* Extract to read
= = =

16 Vehicle crossings over footways and verges

(1) Where—

(a) the occupier of any premises adjoining or having access to a highway habitually takes or permits to be taken a mechanically propelled vehicle (other than an invalid carriage) across a kerbed footway or a verge in the highway to or from those premises; and

(b) the highway authority—

(i) have not constructed a vehicle crossing for the premises (whether under section 184 of the Act of 1980 or any corresponding earlier enactment or otherwise); and

(ii) have not served a notice under subsection (1) or (3) of that section on the owner and the occupier of the premises,

the relevant authority may serve a notice within the period specified in the notice, being no sooner than 28 days from the date on which the notice is served, requiring the occupier to cease taking or permitting to be taken mechanically propelled vehicles across the kerbed footway or verge.

(2) Nothing in a notice under subsection (1) above shall have the effect of prohibiting the occupier from enjoying the benefit of—

(a) any relevant development of the premises which is authorised by a planning permission granted on an application made at least 8 weeks before the date on which this section comes into force; or

(b) any established or proposed relevant use of the premises, or any relevant operations carried out or proposed to be carried out in, over or under the premises, the lawfulness of which is conclusively presumed under section 191 or 192 of the Town and Country Planning Act 1990 (c. 8) by virtue of a certificate issued on an application made not less than 8 weeks before that date (whether under that section or any corresponding earlier enactment); or

© any relevant development of the premises which is permitted development under the Town and Country Planning (General Permitted Development) Order 1995 (S.I. 1995 No. 418) (or any corresponding earlier order) and which is carried out before that date.

= = =

Transcribe the stretch from "(i) have not" through "footway or verge." in the vehicle crossings section.

* Data excerpt
= = =

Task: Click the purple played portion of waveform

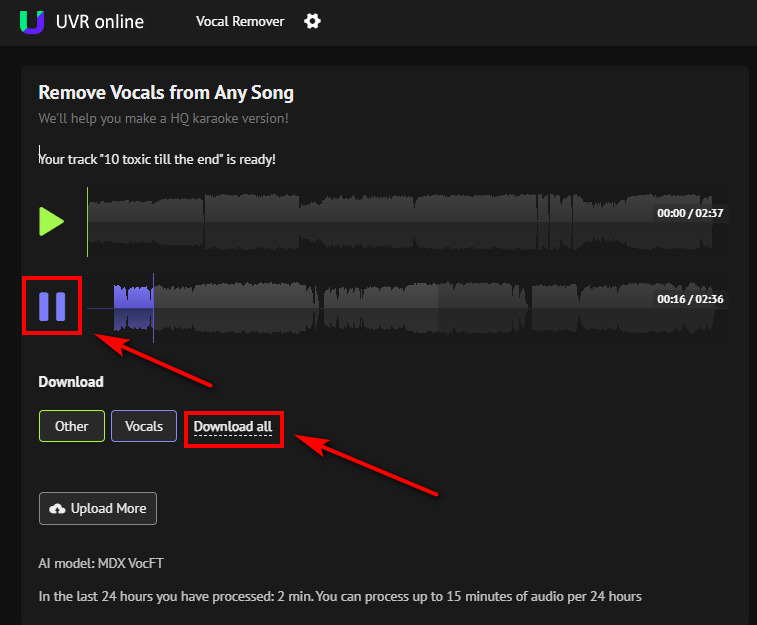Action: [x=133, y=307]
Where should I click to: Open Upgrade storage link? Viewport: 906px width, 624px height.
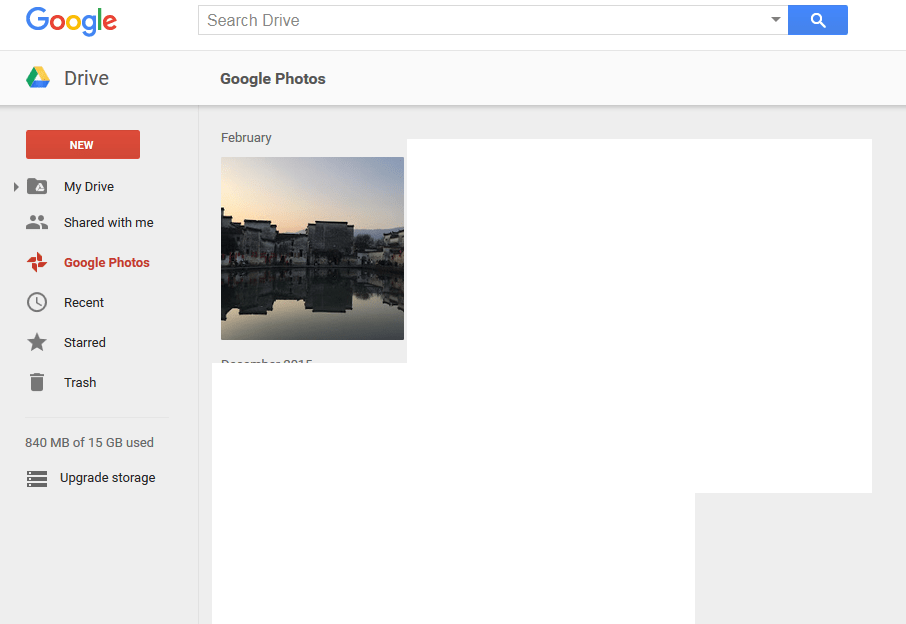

= = =

* Output for this exercise
(i) have not constructed a vehicle crossing for the premises (whether under section 184 of the Act of 1980 or any corresponding earlier enactment or otherwise); and

(ii) have not served a notice under subsection (1) or (3) of that section on the owner and the occupier of the premises,

the relevant authority may serve a notice within the period specified in the notice, being no sooner than 28 days from the date on which the notice is served, requiring the occupier to cease taking or permitting to be taken mechanically propelled vehicles across the kerbed footway or verge.